> **EXERCISE INSTRUCTIONS**: Only the lines from the one containing "Screen dimensions: 957x722" to the end of the data should be copied, exactly and without pictures.

> **EXCERPTED DATA**:
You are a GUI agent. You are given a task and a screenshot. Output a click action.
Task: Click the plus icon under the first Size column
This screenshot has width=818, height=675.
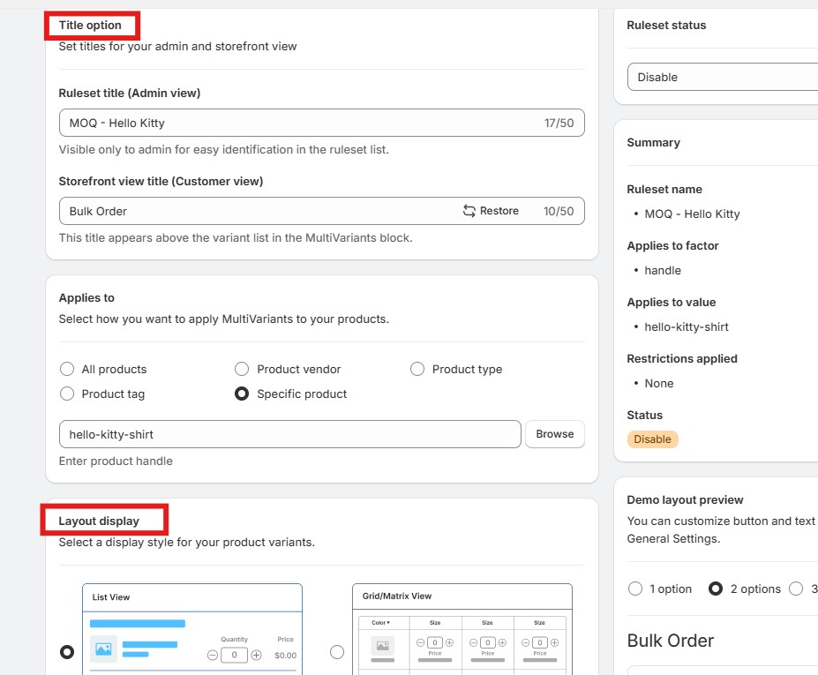[450, 642]
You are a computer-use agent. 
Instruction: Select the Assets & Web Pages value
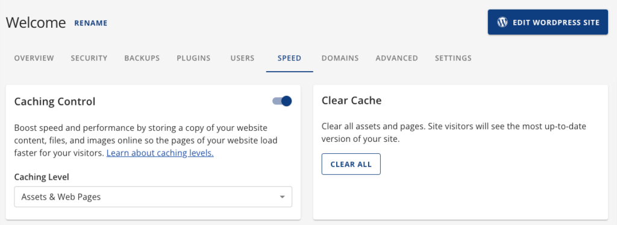click(61, 197)
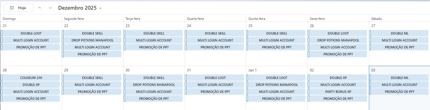This screenshot has width=430, height=110.
Task: Open DOUBLE SKILL event on Tuesday 23
Action: [x=154, y=33]
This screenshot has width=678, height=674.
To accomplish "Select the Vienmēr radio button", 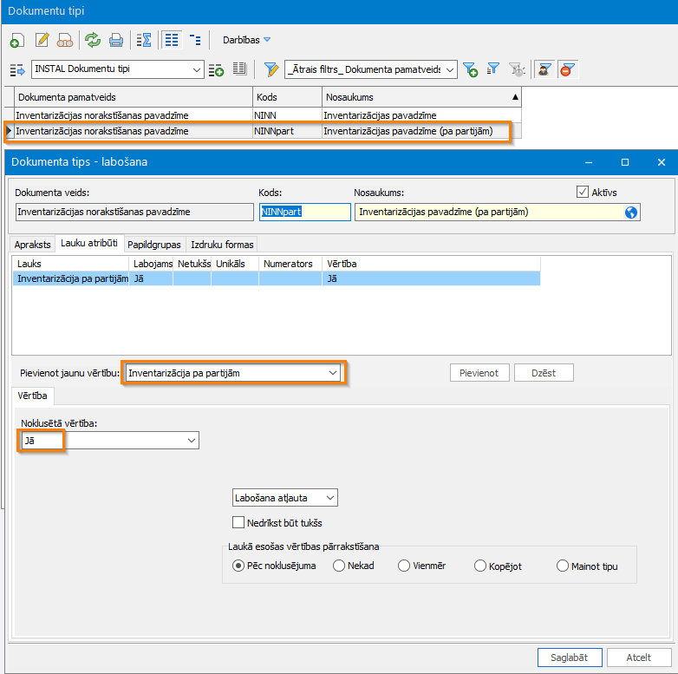I will tap(403, 566).
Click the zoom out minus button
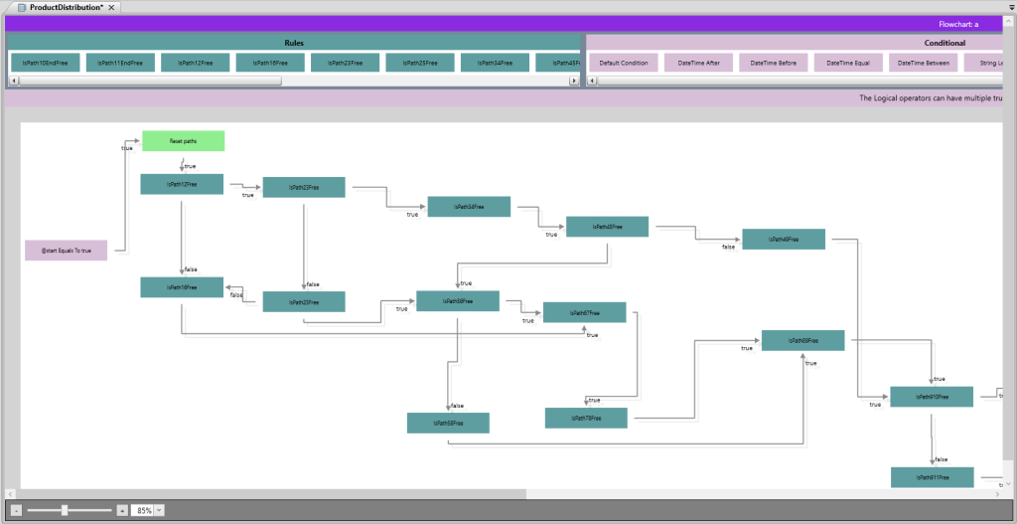1017x524 pixels. click(x=17, y=510)
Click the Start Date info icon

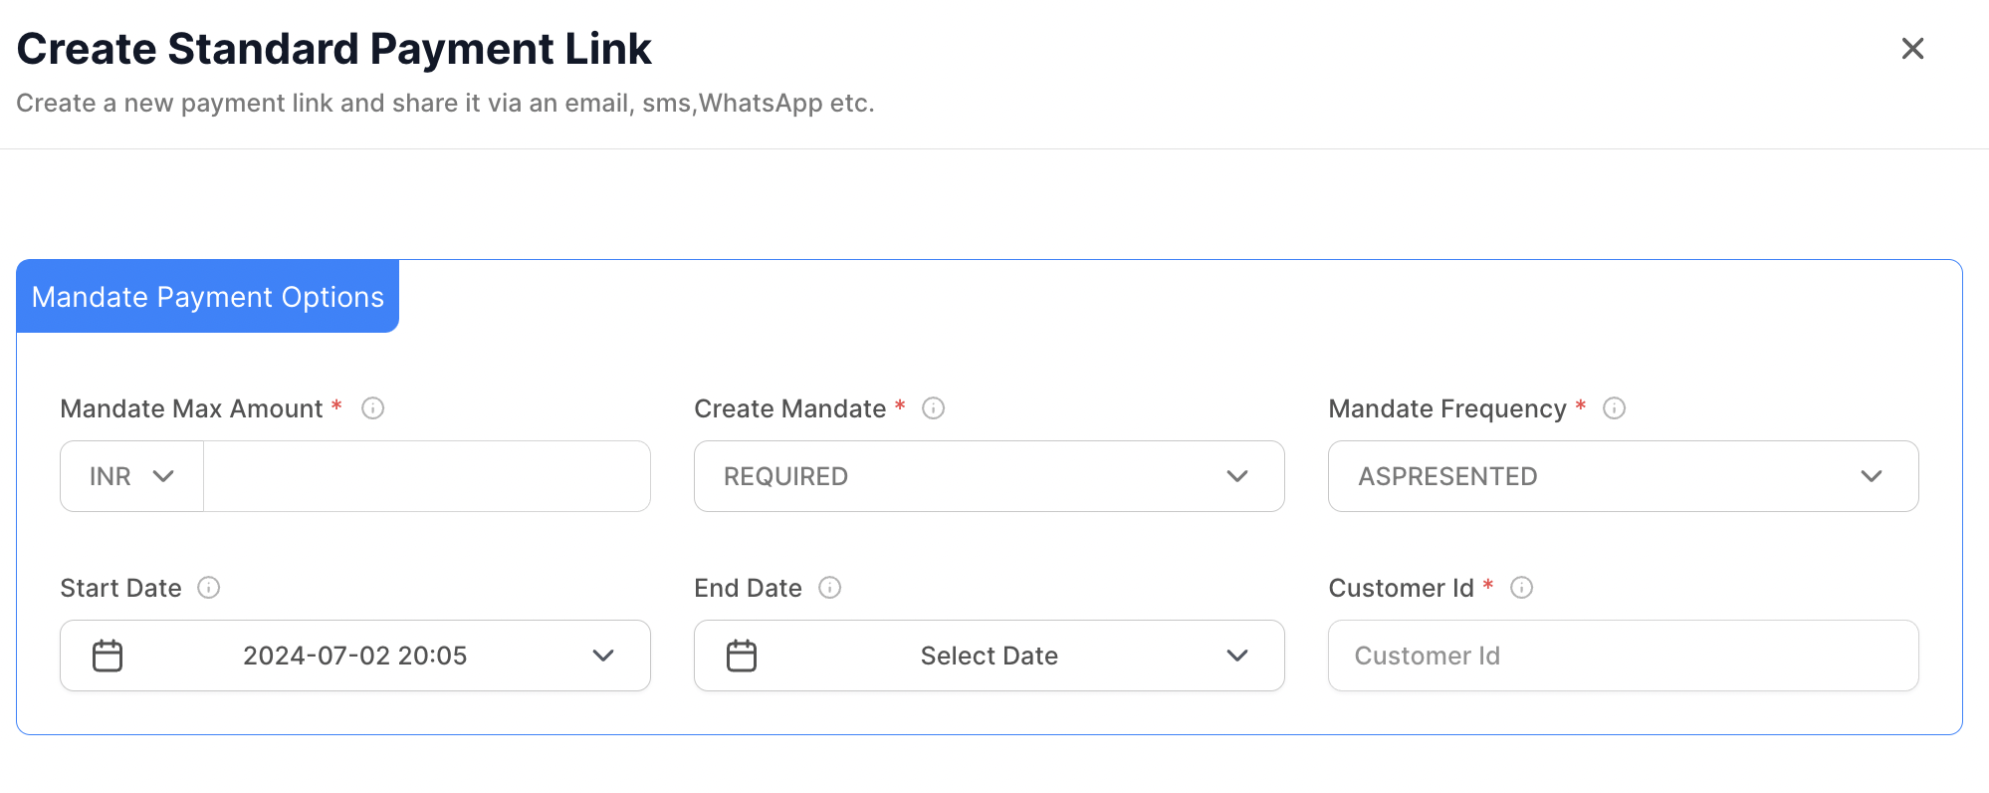tap(208, 588)
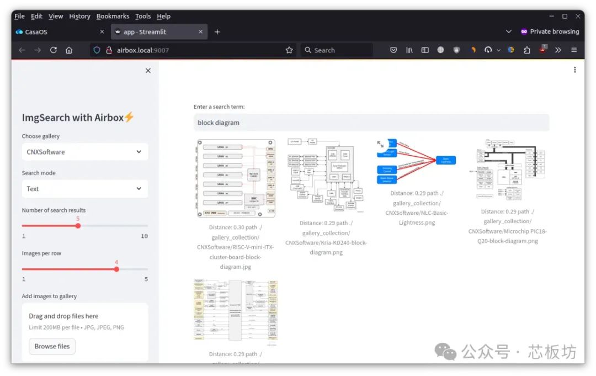Open the Bookmarks menu in the menu bar

point(113,16)
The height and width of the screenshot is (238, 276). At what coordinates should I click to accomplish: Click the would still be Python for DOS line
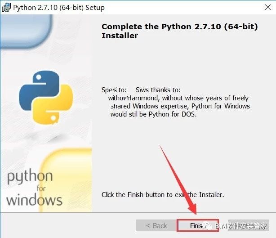[x=153, y=114]
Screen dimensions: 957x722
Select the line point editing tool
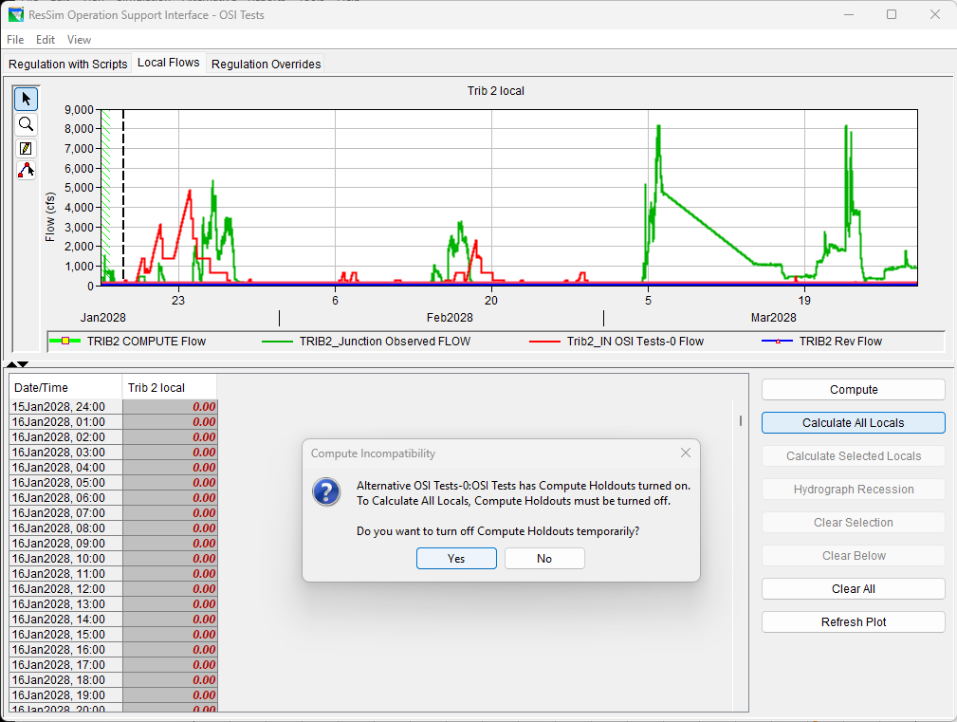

> **ANSWER SPACE**:
Screen dimensions: 957x722
Select the line point editing tool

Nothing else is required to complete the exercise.